Women's Day - Wild tips for women from Cousin Island

The 8th of March was International Women's Day. We celebrated women in Seychelles and around the world breaking biases, glass ceilings, and other barriers. Did you know that there are some animals from whom we women could learn a thing or two? Here are 4 things we can learn from some of our favourite animals on Cousin Island.

Share the care of offspring like warblers

Seychelles warblers (Photo: Charli Davies)

Cooperate like Seychelles warblers
It takes a village to raise a child, goes an African proverb. Seychelles warblers know a thing or two about this. For decades, the Seychelles Warbler Group has dedicated itself to researching these iconic birds. Their study has covered many aspects of their biology over generations. They have revealed that the birds take part in cooperative breeding, where young warblers, especially females and grandparents, help care for the young. The ladies live longer and age slower as a result! These findings help explain why we often do better when we live in groups and raise our children together.

Persist like a Hawksbill turtle

Hawksbill turtle (Photo: Martin Harvey)

Persist like Hawksbill turtles
A Hawksbill turtle hatchling learns to fight for its life the minute it emerges from the nest. To reach the ocean, it must overcome natural predators like crabs, and other physical obstacles. It has to swim for its life in the so-called "swimming frenzy" to get far from shore. It will have no mama to guide it because female turtles leave their nests and eggs behind to develop on their own. It has a one in a thousand chance of surviving into adulthood, according to some experts. It will live what is referred to as its "lost years" when its whereabouts are unknown. In about a decade, it will reappear in coastal areas to forage. In adulthood, the female will return to the beach of its birth to nest, crawl up the beach, find a spot, prepare and nest for hours, and begin the cycle of life once more. The beach must be free of pollution, erosion, and poaching. Despite all these challenges, Hawksbill turtles have persisted for millennia! So must we.

Organise like Hermit crab

Hermit crabs (Photo: Cas Eikenaar)

Organise like Hermit crabs
Hermit crabs live in dead seashells to protect their soft abdomen, carrying the shells around as they move on land. As they grow, they need larger shells. Their approach to getting a new one is interesting. They form what is called a vacancy chain. It occurs when a group of crabs comes across a large empty shell bigger than the largest crab within the group. They line up in descending order, with the biggest crab trying it out for size, the second in line moving into its vacated shell, and so on. They end with each crab having received a larger shell! Who doesn't appreciate a friend telling them about their vacant house? This type of networking can also be used to give away resources that are no longer needed. 

waiting to fly Yan Coquet

White-tailed tropicbird (Photo: Yan Coquet)
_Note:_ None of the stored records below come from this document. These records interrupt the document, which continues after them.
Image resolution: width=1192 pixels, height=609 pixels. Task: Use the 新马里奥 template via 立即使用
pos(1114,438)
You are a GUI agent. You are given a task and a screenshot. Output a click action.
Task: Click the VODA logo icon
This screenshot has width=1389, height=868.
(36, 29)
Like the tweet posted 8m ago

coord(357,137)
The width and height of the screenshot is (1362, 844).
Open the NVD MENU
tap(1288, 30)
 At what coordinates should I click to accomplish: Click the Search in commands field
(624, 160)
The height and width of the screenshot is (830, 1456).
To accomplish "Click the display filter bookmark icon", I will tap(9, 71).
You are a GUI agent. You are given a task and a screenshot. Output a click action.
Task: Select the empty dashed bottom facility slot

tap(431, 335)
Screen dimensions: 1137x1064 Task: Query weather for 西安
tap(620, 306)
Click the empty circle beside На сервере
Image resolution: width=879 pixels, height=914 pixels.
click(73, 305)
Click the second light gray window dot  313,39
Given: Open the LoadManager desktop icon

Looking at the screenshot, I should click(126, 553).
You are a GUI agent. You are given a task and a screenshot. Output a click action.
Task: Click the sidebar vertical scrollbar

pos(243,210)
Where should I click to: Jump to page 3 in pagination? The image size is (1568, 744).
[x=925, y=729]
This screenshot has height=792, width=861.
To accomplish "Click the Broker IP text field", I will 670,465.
Teach responsibility like a Tropicbird
White-tailed tropicbirds lay one egg and raise one chick. The parents catch fish and feed it. When the chick grows until it is larger and heavier than its parents, it is left to find its way to the ocean, and learn to fly and fish on its own. The extra weight helps the chick survive. Tropicbird chicks often sit on the beach for several days looking abandoned and hopeless, but they have to learn to fly. Perhaps a nudge towards adult responsibility won't hurt our offspring either.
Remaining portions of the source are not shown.